| EXERCISE PROMPT |
In the copy, keep every record exact and leave out all images.
(DATA SHOWN)
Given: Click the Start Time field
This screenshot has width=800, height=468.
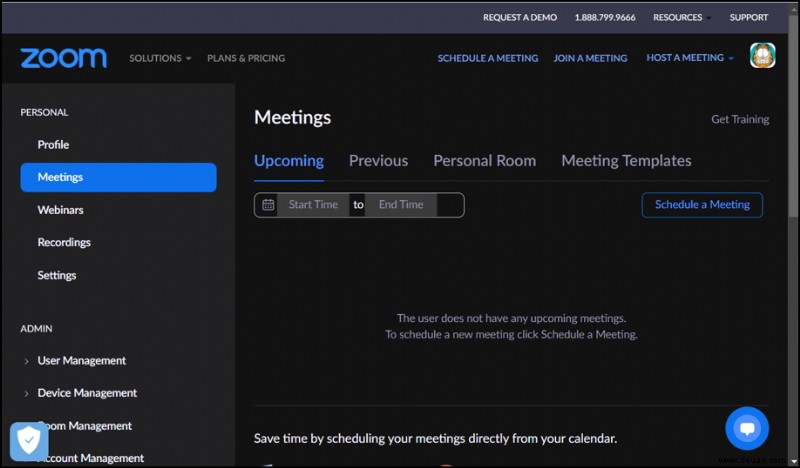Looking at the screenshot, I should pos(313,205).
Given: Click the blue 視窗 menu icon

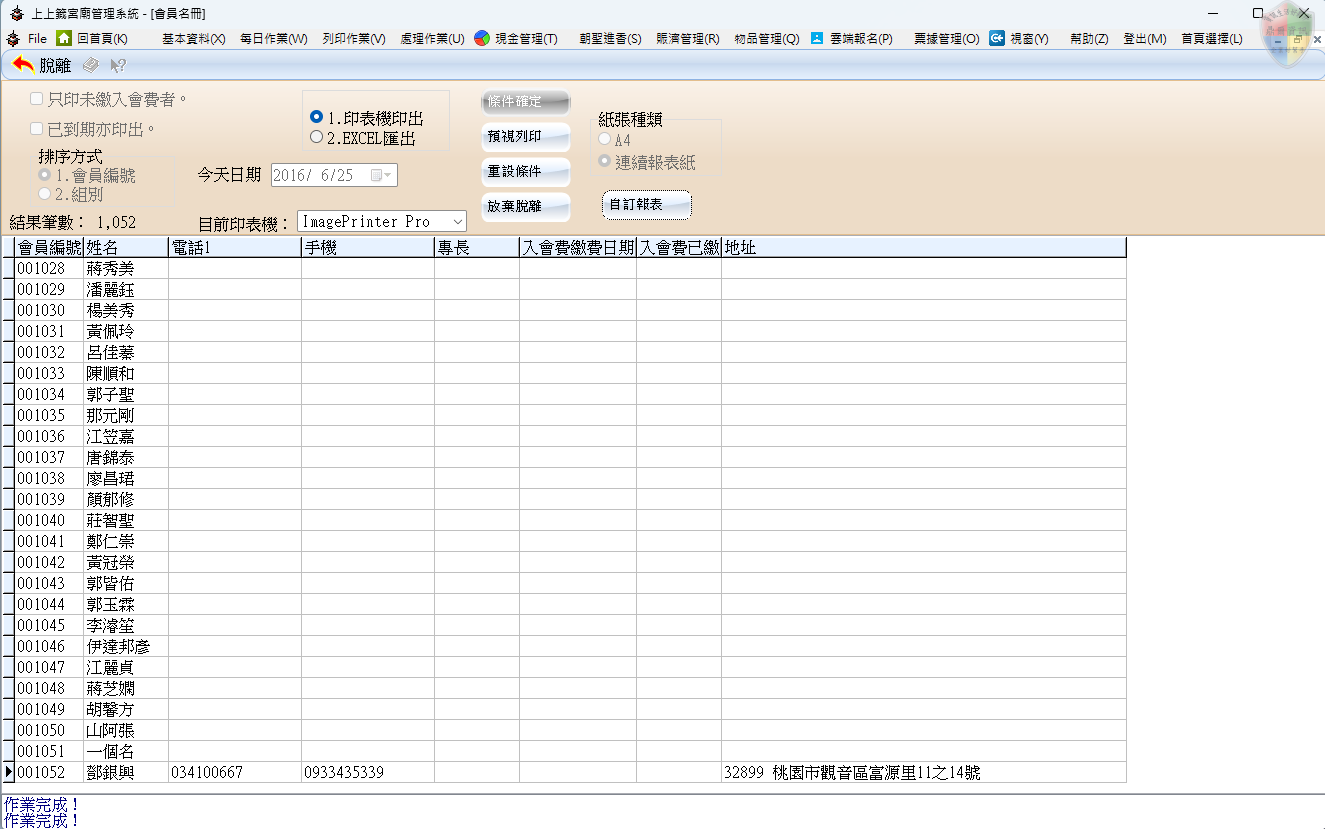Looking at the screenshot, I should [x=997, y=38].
(End DATA SHOWN)
| SOLUTION TO THE EXERCISE |
Given: Click the Start Time field
This screenshot has width=800, height=468.
Looking at the screenshot, I should pos(313,205).
Given: Click the blue 視窗 menu icon

Looking at the screenshot, I should [x=997, y=38].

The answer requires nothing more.